- [Short task]:
Copy out the following lines unchanged.

----- Input

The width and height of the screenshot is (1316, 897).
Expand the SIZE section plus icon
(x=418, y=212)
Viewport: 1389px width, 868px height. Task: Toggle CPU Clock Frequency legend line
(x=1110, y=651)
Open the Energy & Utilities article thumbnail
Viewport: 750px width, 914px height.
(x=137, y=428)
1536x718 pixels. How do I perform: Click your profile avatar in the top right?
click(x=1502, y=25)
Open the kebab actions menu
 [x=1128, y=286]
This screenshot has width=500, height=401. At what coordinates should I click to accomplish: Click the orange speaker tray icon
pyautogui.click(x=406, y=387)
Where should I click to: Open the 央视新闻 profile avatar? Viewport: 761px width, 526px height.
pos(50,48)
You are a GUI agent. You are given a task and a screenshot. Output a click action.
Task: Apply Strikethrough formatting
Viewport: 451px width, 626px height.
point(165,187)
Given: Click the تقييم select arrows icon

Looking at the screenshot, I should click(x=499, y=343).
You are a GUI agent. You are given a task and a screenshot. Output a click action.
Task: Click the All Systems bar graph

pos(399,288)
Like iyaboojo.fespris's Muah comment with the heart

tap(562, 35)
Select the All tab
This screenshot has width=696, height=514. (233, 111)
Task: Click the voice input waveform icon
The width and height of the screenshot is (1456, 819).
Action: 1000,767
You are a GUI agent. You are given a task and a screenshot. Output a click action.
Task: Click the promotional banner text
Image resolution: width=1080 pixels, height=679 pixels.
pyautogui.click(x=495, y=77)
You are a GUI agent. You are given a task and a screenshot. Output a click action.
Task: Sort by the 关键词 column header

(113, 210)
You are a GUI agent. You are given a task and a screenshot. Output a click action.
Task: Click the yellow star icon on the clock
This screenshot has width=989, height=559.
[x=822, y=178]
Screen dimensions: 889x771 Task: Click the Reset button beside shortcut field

----------

- [Response to the task]:
The width and height of the screenshot is (1316, 897).
Expand the SIZE section plus icon
(x=418, y=212)
Viewport: 1389px width, 868px height. Task: Toggle CPU Clock Frequency legend line
(x=1110, y=651)
Open the Energy & Utilities article thumbnail
Viewport: 750px width, 914px height.
(x=137, y=428)
1536x718 pixels. How do I perform: Click your profile avatar in the top right?
click(x=1502, y=25)
Open the kebab actions menu
 [x=1128, y=286]
This screenshot has width=500, height=401. At what coordinates should I click to accomplish: Click the orange speaker tray icon
pyautogui.click(x=406, y=387)
Where should I click to: Open the 央视新闻 profile avatar? Viewport: 761px width, 526px height.
pos(50,48)
You are a GUI agent. You are given a task and a screenshot. Output a click action.
Task: Apply Strikethrough formatting
Viewport: 451px width, 626px height.
point(165,187)
Given: Click the تقييم select arrows icon

Looking at the screenshot, I should click(x=499, y=343).
You are a GUI agent. You are given a task and a screenshot. Output a click action.
Task: Click the All Systems bar graph

pos(399,288)
Like iyaboojo.fespris's Muah comment with the heart

tap(562, 35)
Select the All tab
This screenshot has width=696, height=514. (233, 111)
Task: Click the voice input waveform icon
The width and height of the screenshot is (1456, 819).
Action: 1000,767
You are a GUI agent. You are given a task and a screenshot. Output a click action.
Task: Click the promotional banner text
Image resolution: width=1080 pixels, height=679 pixels.
pyautogui.click(x=495, y=77)
You are a GUI agent. You are given a task and a screenshot. Output a click action.
Task: Sort by the 关键词 column header

(113, 210)
You are a GUI agent. You are given a task and a screenshot. Output a click action.
Task: Click the yellow star icon on the clock
This screenshot has width=989, height=559.
[x=822, y=178]
Screen dimensions: 889x771 Task: Click the Reset button beside shortcut field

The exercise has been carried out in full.